##### ИССЛЕДУЕМЫЙ ТЕКСТ

Литературные заметки. Книга 2 ("Последние новости": 1932-1933) - Георгий Адамович
Шрифт:
Интервал:
Закладка:
Указываю я на это вовсе не для того, чтобы Зурова упрекать. Не существует единого метода писания, не существует для творчества и канона, от которого ошибкой было бы отступить. Каждый сам себе законодатель в этой области, и одно только правило здесь остается неизменным: «победителей не судят». Зуров написал хорошую книгу, именно «хорошую» (другое слово, например: блестящую или увлекательную, — было бы неподходящим). Каждая страница у него сделана как будто из добротного материала, каждое слово проверено сердцем и разумом, нет назойливых стилистических фокусов, нет малейшего следа манерничанья, — и при чтении кажется, что только благодаря некоторой формальной беспечности он и достиг этого. На деле, конечно, это не так. Но у Зурова оказалось достаточно сил, чтобы заставить нас в иллюзию поверить, поэтому он и «победитель».

##########
##### СОБРАННЫЙ МАТЕРИАЛ

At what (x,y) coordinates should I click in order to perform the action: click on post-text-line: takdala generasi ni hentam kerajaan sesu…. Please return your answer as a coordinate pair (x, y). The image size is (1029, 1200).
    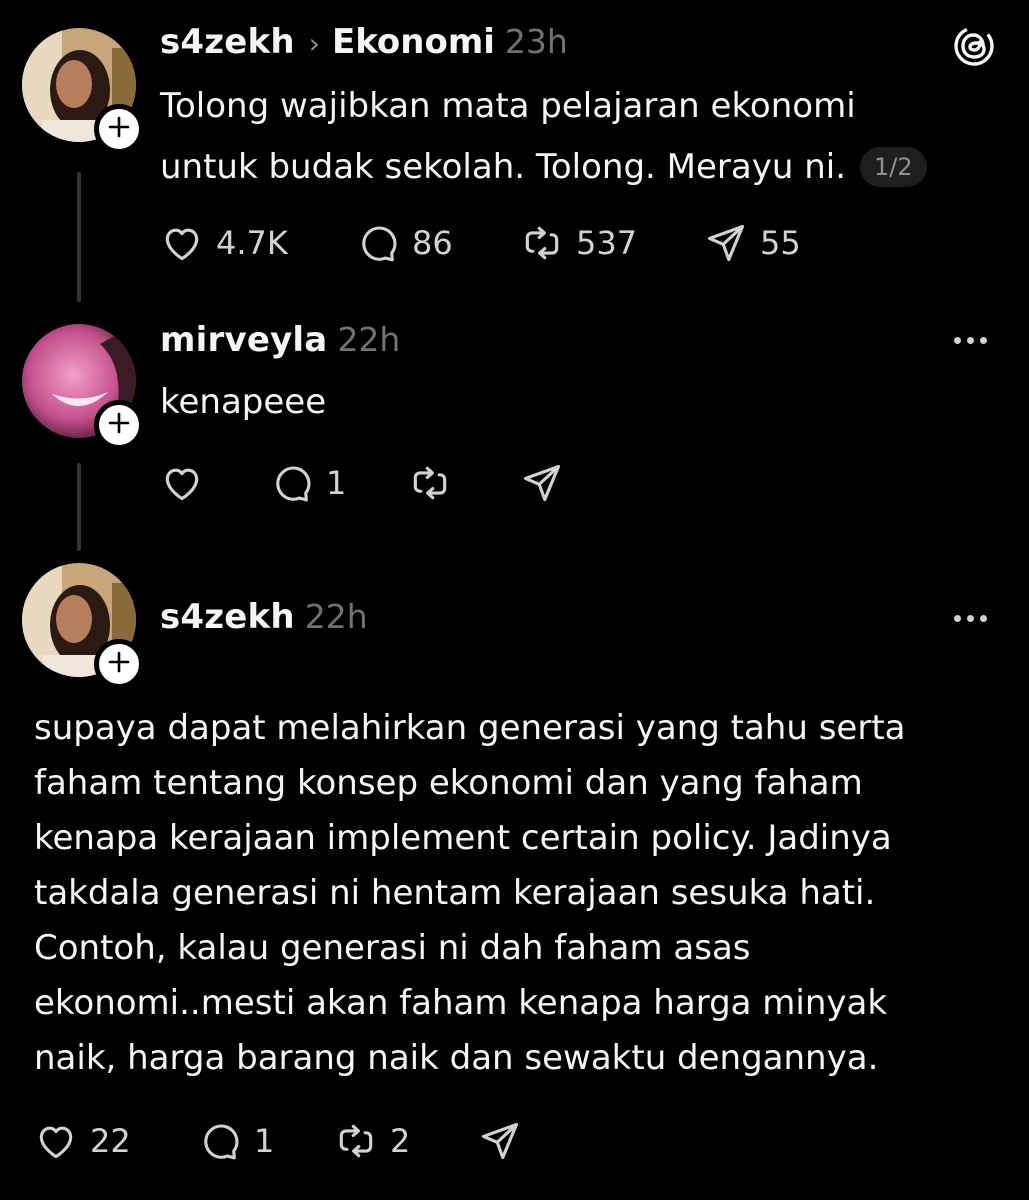
    Looking at the image, I should click on (455, 893).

##########

ЗАДАНИЕ:
Сожмите абзац исследуемого текста, который начинается словами «Указываю я на это вовсе не для того», или оформите его списком, сохранив основные факты. Для работы нужен только исследуемый текст.

РЕШЕНИЕ:
- Автор указывает на это не для того, чтобы упрекнуть Зурова.
- Единого метода писания и канона для творчества не существует: каждый здесь сам себе законодатель, и неизменно лишь правило «победителей не судят».
- Зуров написал книгу именно «хорошую», а слова «блестящая» или «увлекательная» к ней не подходят.
- Каждая страница сделана будто из добротного материала, каждое слово проверено сердцем и разумом, назойливых стилистических фокусов и манерничанья нет.
- При чтении кажется, что этого удалось достичь благодаря некоторой формальной беспечности, но на деле это не так.
- Зуров сумел заставить читателя поверить в эту иллюзию, поэтому он и «победитель».